Carlos Pizarro, a small business owner in Antofagasta, said has supported Kast from day one, but he also thinks Parisi’s support in the north was largely an expression of discontent. Antofagasta is the top region for mining, which drives Chile’s economy, but residents do not see that reflected in local development.

“People are disenchanted with presidents who govern from Santiago,” Pizarro told Al Jazeera at the tail end of a rally of roughly 200 Kast supporters who turned out for his visit to the city earlier this month.

Pizarro is in favour of decentralisation but said Chile first needs the law and order Kast is promising. The protests that rocked the country in October 2019 and continued for months severely affected many small businesses, he said.

“There is a lot of disorder,” said Pizarro. “Once we have order, we can achieve other things.”

‘Tight race’

The Kast rally on December 5 was not without commotion in Antofagasta.

As soon as Kast began his speech on stage, a small group of mostly LGBTQ high school and university students unfurled a protest banner at the back of the rally and used a megaphone to rail against Kast and the far right.

Kast supporters verbally and physically pushed back, and Carabineros police in riot gear moved in to form a line between the two groups.
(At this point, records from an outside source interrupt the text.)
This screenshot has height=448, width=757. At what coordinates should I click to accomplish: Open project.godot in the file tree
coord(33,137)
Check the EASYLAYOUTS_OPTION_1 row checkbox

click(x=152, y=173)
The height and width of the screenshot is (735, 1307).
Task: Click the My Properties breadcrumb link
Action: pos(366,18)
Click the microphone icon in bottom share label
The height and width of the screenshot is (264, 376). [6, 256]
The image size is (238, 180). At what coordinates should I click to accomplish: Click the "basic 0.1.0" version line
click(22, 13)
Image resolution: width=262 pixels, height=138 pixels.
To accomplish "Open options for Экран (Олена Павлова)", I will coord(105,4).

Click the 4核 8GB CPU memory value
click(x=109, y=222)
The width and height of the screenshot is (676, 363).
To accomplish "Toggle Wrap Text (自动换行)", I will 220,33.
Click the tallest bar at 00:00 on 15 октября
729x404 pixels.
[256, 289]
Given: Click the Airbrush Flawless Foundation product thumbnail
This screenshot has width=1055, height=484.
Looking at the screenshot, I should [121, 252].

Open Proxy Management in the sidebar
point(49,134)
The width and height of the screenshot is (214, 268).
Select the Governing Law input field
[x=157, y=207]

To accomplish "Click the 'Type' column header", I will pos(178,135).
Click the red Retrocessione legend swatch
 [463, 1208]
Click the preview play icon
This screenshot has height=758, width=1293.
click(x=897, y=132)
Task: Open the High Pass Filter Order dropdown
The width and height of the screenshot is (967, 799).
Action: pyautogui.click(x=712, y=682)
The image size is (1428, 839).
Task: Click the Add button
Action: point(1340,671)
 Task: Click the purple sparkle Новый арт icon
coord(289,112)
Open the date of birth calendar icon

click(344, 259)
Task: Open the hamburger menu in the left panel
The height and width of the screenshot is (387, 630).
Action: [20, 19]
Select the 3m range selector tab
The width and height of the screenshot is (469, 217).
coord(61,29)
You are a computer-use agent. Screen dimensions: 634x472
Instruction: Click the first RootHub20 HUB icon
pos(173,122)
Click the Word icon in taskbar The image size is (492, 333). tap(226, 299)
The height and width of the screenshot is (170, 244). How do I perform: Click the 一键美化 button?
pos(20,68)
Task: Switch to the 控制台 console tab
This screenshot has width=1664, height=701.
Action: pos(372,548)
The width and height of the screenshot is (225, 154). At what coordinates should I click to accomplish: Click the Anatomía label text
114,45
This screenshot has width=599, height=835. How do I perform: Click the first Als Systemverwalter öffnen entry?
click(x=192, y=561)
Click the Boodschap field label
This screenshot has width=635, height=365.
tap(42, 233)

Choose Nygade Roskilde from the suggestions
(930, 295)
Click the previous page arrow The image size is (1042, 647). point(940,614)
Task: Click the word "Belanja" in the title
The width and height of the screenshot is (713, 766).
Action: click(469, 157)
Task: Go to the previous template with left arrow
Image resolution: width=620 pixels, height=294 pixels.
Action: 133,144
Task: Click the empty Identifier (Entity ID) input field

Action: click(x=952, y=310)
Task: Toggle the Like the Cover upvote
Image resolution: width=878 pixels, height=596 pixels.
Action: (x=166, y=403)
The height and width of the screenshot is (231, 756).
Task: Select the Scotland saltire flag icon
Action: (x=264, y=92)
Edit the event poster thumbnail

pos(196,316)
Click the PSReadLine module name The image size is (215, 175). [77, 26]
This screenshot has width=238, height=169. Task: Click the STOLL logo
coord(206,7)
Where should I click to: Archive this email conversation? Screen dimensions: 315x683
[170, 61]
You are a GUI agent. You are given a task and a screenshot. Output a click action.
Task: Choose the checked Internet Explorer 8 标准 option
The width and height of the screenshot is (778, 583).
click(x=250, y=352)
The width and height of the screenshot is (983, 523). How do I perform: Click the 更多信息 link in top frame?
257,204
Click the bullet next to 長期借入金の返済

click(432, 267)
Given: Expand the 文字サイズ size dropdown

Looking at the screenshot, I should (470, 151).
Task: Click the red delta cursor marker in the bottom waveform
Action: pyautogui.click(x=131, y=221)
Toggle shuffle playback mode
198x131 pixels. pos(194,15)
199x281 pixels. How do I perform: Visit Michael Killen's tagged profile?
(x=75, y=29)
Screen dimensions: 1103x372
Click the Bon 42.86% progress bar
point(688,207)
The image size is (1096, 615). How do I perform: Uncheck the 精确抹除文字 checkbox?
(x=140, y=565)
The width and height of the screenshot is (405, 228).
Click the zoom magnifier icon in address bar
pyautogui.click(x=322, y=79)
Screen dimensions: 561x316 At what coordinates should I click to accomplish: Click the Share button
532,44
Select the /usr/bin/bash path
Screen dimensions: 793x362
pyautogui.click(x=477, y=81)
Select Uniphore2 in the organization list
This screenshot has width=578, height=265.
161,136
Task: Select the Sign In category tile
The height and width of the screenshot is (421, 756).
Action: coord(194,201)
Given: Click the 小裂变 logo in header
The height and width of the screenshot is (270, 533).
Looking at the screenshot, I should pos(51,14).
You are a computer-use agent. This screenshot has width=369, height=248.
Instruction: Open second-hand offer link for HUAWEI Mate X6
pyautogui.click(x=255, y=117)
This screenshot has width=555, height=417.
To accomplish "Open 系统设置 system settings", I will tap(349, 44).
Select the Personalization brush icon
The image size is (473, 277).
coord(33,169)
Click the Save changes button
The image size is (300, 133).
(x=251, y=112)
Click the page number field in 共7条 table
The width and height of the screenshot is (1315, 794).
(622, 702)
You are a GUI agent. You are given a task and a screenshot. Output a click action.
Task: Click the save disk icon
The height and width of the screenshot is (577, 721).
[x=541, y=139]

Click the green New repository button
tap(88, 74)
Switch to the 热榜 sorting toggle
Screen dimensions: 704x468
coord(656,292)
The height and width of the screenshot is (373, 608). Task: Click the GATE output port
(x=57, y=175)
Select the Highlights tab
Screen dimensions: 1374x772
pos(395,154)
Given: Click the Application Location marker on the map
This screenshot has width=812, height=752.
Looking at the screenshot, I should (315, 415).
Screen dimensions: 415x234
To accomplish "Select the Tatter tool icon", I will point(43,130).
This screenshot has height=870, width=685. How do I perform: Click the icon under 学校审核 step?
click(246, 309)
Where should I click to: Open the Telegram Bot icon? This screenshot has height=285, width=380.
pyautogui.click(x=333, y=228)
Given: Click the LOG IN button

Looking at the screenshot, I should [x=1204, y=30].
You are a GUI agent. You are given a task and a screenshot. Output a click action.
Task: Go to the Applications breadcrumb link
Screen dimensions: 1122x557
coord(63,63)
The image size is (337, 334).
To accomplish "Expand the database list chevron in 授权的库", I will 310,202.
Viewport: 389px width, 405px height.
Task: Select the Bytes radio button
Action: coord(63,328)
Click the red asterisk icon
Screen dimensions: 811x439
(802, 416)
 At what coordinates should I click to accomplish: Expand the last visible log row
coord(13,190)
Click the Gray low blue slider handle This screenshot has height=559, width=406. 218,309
The protest continued, with students highlighting the dangers they said Kast’s candidacy represents for LGBTQ people, women, and human rights.

Kast opposes abortion under all circumstances and he consistently voted against LGBTQ rights while in Congress. “It affects us directly,” Izaac Jimenez, one of the student protesters, told Al Jazeera. “The ultra-right needs to be stopped.”

Supporters of presidential candidate Jose Antonio Kast listen to him speak on December 5 in Antofagasta [Sandra Cuffe/Al Jazeera]

Jimenez and the other protesters, members of a local anti-capitalist student group, also are critical of Boric, his party and his programme. But they are calling for people to unite and vote for Boric in a campaign to defeat Kast and the far-right.

A diverse crowd of more than 1,000 Boric supporters rallied on Tuesday when he visited Antofagasta in one of the last stops on the campaign trail. Among the many key points he highlighted in his speech, Boric pledged full support for the constitutional convention process.

One of the key demands of the 2019 protests against structural inequality in Chile was to replace the country’s dictatorship-era constitution. Boric supported the demand, while Kast opposed it. A convention of elected citizen representatives is currently drafting a new constitution, and the next president will be in power when it is finished and put to a referendum.

“Let’s defend the advances we have made and opt for the proposal that defends the new constitution,” Elisa Loncon, an Indigenous Mapuche professor and president of the constitutional convention, said earlier this week.

Meanwhile, Boric and Kast have until Thursday night to win over more voters before there are two days of campaign silence ahead of Sunday’s election.

“I tend to think participation will be higher [than the first round],” said Campos Letelier, adding that if voter turnout is above 50 percent, the runoff would be a success. “I think it will be a very close race.”